Les réu­nions tech­niques se sont ensuite pour­suiv­ies en juin et juil­let. Un dernier CSO le 13 juil­let 2021 a été l’oc­ca­sion pour le Min­istre d’an­non­cer les derniers arbi­trages tech­niques per­me­t­tant d’en­tamer la rédac­tion d’une pre­mière ver­sion com­plète du PSN. Celle-ci a été ter­minée le 29 juil­let 2021 pour être soumise pour éval­u­a­tion à l’Au­torité envi­ron­nemen­tale. Cette étape oblig­a­toire inscrite au Code de l’environnement est un préal­able à la soumis­sion offi­cielle du PSN à la Com­mis­sion européenne, atten­due pour le 31 décem­bre 2021 au plus tard. Sur cette base, env­i­ron six mois de négo­ci­a­tion auront enfin lieu entre la Com­mis­sion européenne et la France sont prévus au pre­mier semes­tre 2022, avant d’aboutir à un PSN français offi­cielle­ment validé par Bruxelles.

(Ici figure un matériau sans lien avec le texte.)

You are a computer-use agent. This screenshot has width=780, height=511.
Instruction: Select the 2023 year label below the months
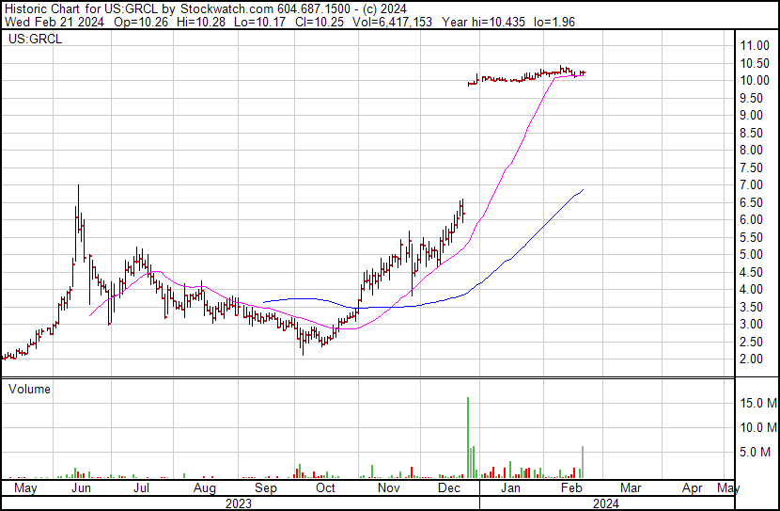(240, 503)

Et les Régions dans tout ça ?

Alors que, jusqu’en 2022, les Régions étaient autorités de ges­tion de tout le sec­ond pili­er de la PAC, mais soumis­es au respect d’un cadre nation­al éta­tique, elles devien­dront à par­tir de 2023 autorités de ges­tion unique­ment pour les aides non sur­faciques du sec­ond pili­er mais avec une pleine autonomie sur ces quelques mesures. Il s’agit des aides à l’investissement, des aides à l’installation (la Dota­tion Jeune Agricul­teur), de la mesure forêt, LEADER, ain­si que des mesures de for­ma­tion et de coopéra­tion. En résumé, les Régions ont per­du en périmètre de com­pé­tence mais gag­né en autonomie. L’État rede­vient quant à lui autorité de ges­tion pour les mesures sur­faciques du sec­ond pili­er. Les mesures sur­faciques con­cer­nent les mesures agroen­vi­ron­nemen­tales et cli­ma­tiques (MAEC), la con­ver­sion en agri­cul­ture biologique (CAB) et l’indemnité com­pen­satoire de hand­i­cap naturel (ICHN). L’État gér­era égale­ment l’aide à la ges­tion des risques et la mesure prédation.

Dans ce cadre, les Régions par­ticipent à la rédac­tion du PSN pour les inter­ven­tions dont elles ont la com­pé­tence. Pour éviter des dis­par­ités ter­ri­to­ri­ales trop impor­tantes d’un ter­ri­toire à l’autre, tout en lais­sant à chaque Région la pos­si­bil­ité d’affiner les dis­posi­tifs selon les car­ac­téris­tiques pro­pres de ses divers bassins de pro­duc­tion, quelques élé­ments de socle com­mun devraient être  élaboré par Régions de France en con­cer­ta­tion avec l’ensemble des Con­seils régionaux.